**DATA EXTRACT**

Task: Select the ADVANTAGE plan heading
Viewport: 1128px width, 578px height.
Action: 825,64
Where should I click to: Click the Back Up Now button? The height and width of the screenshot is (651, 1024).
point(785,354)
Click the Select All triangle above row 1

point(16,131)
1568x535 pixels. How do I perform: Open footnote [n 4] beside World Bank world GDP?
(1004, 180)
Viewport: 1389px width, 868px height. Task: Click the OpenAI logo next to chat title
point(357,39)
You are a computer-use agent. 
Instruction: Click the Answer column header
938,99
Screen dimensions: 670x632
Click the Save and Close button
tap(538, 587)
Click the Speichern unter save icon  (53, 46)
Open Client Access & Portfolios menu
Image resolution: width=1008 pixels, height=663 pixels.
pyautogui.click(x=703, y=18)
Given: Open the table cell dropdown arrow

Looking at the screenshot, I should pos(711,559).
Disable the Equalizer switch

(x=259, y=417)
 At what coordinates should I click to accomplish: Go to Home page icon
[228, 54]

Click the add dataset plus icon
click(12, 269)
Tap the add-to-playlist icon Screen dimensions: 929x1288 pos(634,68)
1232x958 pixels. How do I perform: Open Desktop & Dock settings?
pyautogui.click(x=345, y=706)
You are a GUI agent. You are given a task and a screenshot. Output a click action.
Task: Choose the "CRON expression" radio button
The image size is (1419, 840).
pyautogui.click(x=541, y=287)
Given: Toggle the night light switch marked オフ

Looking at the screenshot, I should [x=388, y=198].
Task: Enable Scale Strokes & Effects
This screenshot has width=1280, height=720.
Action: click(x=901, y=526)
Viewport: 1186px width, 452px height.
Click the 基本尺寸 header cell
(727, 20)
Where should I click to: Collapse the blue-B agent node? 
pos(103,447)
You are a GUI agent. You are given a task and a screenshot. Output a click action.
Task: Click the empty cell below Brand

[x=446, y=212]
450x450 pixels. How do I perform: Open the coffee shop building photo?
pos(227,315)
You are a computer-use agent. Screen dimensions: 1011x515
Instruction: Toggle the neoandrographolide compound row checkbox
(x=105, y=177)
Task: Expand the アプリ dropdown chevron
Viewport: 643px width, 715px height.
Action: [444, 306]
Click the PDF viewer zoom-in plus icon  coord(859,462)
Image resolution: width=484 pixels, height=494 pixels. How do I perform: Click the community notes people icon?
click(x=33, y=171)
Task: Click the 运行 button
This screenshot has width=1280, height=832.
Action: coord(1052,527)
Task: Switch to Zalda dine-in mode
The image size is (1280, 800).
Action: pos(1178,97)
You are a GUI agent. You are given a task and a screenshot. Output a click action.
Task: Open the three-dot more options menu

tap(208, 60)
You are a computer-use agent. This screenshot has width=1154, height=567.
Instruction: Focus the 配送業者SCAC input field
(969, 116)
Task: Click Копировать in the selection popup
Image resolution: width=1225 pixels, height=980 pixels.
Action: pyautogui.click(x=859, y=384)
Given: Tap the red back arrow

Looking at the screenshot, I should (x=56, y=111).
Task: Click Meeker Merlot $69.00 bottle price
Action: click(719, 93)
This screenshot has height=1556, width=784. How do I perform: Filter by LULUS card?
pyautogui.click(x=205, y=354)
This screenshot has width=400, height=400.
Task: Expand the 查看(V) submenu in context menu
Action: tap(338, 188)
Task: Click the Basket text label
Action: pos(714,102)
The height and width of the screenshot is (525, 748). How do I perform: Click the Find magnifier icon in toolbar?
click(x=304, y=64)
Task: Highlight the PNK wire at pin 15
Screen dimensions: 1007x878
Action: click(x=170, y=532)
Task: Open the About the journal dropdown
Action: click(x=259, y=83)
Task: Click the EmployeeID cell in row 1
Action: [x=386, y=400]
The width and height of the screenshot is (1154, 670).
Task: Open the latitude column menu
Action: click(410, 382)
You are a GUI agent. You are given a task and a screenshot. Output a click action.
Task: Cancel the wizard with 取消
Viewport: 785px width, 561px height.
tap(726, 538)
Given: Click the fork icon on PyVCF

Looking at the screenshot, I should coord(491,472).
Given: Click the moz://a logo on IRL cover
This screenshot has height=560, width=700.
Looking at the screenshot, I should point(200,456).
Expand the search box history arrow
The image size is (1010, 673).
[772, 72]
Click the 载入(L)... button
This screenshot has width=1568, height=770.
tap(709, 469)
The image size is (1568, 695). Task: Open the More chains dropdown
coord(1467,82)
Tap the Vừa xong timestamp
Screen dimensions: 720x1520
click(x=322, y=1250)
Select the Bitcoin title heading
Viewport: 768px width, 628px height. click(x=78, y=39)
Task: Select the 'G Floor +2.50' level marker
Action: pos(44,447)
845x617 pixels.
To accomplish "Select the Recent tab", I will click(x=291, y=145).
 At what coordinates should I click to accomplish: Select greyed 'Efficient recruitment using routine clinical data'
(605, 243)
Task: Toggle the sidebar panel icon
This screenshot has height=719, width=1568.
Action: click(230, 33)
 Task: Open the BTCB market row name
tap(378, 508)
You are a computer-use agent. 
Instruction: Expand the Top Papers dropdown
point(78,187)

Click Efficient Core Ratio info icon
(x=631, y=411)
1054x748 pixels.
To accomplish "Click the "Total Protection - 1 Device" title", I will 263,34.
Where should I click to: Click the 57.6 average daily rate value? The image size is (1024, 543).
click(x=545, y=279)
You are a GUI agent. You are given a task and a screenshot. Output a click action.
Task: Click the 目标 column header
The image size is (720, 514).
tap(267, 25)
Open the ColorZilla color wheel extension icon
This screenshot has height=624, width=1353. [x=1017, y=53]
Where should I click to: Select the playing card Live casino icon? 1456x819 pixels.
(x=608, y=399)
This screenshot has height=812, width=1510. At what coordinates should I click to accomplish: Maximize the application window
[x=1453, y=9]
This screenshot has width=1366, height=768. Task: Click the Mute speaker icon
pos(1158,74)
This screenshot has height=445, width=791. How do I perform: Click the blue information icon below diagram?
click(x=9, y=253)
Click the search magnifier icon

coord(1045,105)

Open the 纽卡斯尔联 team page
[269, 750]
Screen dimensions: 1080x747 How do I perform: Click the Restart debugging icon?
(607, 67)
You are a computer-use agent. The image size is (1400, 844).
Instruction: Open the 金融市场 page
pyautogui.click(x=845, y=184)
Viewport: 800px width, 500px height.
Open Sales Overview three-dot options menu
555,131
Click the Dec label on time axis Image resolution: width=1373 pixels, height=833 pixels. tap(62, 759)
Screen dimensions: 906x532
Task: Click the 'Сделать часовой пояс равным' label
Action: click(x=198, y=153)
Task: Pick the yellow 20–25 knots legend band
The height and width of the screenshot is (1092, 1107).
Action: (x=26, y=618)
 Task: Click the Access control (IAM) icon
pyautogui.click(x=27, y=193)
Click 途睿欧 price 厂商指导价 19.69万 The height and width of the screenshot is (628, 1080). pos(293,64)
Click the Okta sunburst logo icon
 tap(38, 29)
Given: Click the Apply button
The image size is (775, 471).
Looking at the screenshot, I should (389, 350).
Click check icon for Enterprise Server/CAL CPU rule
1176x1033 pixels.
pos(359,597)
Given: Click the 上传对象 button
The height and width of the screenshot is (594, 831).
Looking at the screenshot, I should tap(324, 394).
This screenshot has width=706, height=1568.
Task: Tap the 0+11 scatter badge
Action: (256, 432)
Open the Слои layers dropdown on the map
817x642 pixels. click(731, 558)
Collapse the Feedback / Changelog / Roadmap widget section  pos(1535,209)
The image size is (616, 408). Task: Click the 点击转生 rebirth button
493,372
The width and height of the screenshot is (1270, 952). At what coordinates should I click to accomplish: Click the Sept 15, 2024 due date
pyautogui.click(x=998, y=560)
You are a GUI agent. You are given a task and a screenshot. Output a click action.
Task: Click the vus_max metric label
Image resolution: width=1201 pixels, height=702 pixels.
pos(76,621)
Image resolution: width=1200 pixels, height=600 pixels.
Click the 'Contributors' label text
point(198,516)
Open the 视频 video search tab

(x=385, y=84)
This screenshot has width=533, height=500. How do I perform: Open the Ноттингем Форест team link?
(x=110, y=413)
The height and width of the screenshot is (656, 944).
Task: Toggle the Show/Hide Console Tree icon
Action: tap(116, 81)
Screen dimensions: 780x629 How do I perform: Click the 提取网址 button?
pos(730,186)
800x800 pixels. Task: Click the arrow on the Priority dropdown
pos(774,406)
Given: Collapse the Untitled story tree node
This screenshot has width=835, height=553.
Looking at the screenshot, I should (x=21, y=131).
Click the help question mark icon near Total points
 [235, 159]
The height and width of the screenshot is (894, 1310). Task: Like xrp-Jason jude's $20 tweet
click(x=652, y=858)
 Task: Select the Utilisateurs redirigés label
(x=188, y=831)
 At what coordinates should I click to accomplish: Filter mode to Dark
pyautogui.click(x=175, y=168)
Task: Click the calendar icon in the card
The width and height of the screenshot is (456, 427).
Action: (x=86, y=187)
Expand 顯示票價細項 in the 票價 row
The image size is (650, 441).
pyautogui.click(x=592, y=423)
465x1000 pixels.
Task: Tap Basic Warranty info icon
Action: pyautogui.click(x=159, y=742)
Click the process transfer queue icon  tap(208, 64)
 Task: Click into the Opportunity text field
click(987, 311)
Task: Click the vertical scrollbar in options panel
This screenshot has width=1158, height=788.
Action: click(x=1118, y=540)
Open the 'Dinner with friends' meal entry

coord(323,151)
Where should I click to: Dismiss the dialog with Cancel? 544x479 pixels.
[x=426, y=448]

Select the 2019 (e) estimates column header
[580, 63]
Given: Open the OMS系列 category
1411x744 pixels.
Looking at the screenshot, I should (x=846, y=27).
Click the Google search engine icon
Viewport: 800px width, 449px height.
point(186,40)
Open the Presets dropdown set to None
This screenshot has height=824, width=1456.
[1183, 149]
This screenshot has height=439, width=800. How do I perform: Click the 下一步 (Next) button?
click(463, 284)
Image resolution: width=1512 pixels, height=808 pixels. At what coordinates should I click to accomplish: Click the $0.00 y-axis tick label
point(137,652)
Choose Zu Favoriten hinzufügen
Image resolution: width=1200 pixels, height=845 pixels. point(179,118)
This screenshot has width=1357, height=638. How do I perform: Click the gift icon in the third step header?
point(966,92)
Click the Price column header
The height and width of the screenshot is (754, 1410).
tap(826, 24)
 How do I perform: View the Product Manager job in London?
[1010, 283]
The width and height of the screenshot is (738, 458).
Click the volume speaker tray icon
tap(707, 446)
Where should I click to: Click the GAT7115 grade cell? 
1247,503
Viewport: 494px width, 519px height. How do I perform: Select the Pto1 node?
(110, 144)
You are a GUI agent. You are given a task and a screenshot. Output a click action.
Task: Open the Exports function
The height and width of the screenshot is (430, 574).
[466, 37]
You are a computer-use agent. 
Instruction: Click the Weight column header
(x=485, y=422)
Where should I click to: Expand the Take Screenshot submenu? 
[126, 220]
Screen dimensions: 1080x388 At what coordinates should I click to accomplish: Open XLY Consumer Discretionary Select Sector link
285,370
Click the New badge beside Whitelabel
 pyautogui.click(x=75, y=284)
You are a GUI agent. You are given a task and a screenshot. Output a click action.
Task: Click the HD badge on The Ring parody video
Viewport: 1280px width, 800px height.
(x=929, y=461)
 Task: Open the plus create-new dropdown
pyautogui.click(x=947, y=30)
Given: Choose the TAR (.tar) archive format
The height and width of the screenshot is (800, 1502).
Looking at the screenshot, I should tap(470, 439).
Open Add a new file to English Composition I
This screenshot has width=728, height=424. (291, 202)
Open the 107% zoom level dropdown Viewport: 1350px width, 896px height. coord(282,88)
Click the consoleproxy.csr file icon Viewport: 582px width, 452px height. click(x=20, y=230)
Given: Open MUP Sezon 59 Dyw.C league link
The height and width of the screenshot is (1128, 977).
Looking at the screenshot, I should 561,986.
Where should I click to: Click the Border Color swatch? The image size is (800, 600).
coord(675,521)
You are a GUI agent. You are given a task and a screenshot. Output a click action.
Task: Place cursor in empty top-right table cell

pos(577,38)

**ASSIGNMENT**
Take the lines above from the one containing "This screenshot has width=1568, height=770." to the one containing "Task: Toggle the sidebar panel icon" and retype them exactly, both ends included, with nothing added.

**TASK OUTPUT**
This screenshot has width=1568, height=770.
tap(709, 469)
The image size is (1568, 695). Task: Open the More chains dropdown
coord(1467,82)
Tap the Vừa xong timestamp
Screen dimensions: 720x1520
click(x=322, y=1250)
Select the Bitcoin title heading
Viewport: 768px width, 628px height. click(x=78, y=39)
Task: Select the 'G Floor +2.50' level marker
Action: pos(44,447)
845x617 pixels.
To accomplish "Select the Recent tab", I will click(x=291, y=145).
 At what coordinates should I click to accomplish: Select greyed 'Efficient recruitment using routine clinical data'
(605, 243)
Task: Toggle the sidebar panel icon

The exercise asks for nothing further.